- **DATASET**
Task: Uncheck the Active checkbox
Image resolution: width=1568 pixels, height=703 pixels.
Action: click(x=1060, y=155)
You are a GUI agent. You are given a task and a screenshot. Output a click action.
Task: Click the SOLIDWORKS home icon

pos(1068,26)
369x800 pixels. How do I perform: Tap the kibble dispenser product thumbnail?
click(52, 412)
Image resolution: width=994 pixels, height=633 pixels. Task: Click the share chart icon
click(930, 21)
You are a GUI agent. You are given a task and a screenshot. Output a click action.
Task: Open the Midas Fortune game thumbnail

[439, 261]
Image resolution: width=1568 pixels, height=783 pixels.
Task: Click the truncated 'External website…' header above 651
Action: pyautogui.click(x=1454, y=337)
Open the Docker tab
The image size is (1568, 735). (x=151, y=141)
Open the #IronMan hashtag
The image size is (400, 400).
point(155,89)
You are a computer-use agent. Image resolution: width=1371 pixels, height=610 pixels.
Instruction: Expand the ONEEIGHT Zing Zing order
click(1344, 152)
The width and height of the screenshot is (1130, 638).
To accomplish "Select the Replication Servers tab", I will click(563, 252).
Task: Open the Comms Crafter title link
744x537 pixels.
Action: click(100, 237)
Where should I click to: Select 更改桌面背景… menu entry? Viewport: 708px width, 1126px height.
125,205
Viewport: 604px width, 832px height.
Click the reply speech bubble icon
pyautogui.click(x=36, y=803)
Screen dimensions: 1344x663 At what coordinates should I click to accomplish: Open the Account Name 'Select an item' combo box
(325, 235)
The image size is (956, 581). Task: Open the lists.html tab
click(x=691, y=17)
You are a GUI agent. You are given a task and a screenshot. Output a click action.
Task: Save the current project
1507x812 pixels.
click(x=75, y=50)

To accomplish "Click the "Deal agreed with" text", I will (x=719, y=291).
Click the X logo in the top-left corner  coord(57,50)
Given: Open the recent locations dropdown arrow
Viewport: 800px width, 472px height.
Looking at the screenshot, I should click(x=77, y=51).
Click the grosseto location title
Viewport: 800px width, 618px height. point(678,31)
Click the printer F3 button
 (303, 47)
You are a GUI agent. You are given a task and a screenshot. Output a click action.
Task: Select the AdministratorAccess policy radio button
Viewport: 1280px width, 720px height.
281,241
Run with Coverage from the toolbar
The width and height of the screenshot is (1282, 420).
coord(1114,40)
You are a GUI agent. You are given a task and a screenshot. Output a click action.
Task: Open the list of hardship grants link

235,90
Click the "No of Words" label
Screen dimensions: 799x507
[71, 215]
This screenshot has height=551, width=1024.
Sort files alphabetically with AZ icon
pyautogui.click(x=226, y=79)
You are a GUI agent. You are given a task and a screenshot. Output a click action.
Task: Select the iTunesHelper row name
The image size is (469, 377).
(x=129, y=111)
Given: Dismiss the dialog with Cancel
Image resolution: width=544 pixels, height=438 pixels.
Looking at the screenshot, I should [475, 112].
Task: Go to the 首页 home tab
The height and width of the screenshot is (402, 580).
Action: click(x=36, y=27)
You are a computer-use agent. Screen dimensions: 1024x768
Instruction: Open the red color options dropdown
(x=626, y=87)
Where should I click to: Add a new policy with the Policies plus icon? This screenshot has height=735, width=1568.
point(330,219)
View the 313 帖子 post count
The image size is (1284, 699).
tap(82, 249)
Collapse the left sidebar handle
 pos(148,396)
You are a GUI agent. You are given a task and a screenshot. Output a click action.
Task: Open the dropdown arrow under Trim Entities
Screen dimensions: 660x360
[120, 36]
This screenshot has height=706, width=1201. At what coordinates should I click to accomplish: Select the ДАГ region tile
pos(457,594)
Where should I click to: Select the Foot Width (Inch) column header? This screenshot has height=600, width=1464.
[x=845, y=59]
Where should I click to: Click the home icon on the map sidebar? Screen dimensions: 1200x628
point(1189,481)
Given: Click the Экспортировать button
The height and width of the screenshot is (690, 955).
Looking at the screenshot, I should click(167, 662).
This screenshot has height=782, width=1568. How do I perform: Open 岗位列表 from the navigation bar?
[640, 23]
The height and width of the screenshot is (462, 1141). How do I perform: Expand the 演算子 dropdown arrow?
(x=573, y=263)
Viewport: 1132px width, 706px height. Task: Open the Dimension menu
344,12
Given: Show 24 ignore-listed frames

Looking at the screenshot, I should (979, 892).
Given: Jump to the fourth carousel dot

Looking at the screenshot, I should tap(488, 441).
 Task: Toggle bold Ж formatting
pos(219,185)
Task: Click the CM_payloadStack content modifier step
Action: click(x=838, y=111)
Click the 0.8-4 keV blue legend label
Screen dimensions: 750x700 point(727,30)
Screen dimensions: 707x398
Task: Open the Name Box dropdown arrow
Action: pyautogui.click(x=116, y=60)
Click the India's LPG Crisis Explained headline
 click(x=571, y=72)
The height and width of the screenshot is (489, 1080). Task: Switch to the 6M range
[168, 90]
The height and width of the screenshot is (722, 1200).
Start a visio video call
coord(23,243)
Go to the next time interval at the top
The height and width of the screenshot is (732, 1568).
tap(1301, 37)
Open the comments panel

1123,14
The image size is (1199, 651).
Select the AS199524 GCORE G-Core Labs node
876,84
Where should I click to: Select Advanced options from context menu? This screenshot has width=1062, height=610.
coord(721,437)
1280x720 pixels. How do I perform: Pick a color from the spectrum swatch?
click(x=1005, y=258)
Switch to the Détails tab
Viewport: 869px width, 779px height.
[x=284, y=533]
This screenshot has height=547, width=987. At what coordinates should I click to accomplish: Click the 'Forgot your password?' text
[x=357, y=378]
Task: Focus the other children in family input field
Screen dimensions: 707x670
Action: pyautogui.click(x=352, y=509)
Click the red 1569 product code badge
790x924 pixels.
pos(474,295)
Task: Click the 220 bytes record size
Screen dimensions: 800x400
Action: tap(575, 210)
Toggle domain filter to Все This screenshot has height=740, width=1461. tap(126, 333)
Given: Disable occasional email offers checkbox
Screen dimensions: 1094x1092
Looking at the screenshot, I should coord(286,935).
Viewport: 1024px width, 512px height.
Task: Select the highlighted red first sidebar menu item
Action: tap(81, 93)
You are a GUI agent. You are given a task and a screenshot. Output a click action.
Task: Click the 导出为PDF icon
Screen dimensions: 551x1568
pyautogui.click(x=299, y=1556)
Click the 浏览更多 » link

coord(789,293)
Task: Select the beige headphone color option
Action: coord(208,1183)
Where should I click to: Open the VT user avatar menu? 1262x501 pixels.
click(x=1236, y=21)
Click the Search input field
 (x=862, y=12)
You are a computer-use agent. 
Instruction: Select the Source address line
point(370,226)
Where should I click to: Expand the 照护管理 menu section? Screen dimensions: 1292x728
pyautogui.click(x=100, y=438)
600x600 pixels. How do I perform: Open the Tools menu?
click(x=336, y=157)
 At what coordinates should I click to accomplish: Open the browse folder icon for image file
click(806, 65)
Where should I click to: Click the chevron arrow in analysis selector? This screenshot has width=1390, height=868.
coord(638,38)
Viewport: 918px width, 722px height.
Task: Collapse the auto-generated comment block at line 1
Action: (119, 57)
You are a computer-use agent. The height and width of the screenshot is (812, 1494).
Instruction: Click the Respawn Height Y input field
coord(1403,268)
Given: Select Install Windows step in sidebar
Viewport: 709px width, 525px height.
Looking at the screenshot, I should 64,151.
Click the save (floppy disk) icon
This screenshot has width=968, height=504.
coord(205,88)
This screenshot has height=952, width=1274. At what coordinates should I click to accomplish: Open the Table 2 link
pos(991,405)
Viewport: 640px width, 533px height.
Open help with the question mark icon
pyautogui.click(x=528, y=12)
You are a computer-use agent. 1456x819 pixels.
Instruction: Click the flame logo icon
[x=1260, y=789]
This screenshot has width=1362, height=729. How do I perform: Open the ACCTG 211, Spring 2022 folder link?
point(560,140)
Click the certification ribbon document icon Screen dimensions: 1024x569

- **WORK INSTRUCTION**
Beginning with the line that contains "Instruction: Click the flame logo icon" and ending with the last line of the data above, return those lines exactly and nothing else.

- **RESULT**
Instruction: Click the flame logo icon
[x=1260, y=789]
This screenshot has width=1362, height=729. How do I perform: Open the ACCTG 211, Spring 2022 folder link?
point(560,140)
Click the certification ribbon document icon Screen dimensions: 1024x569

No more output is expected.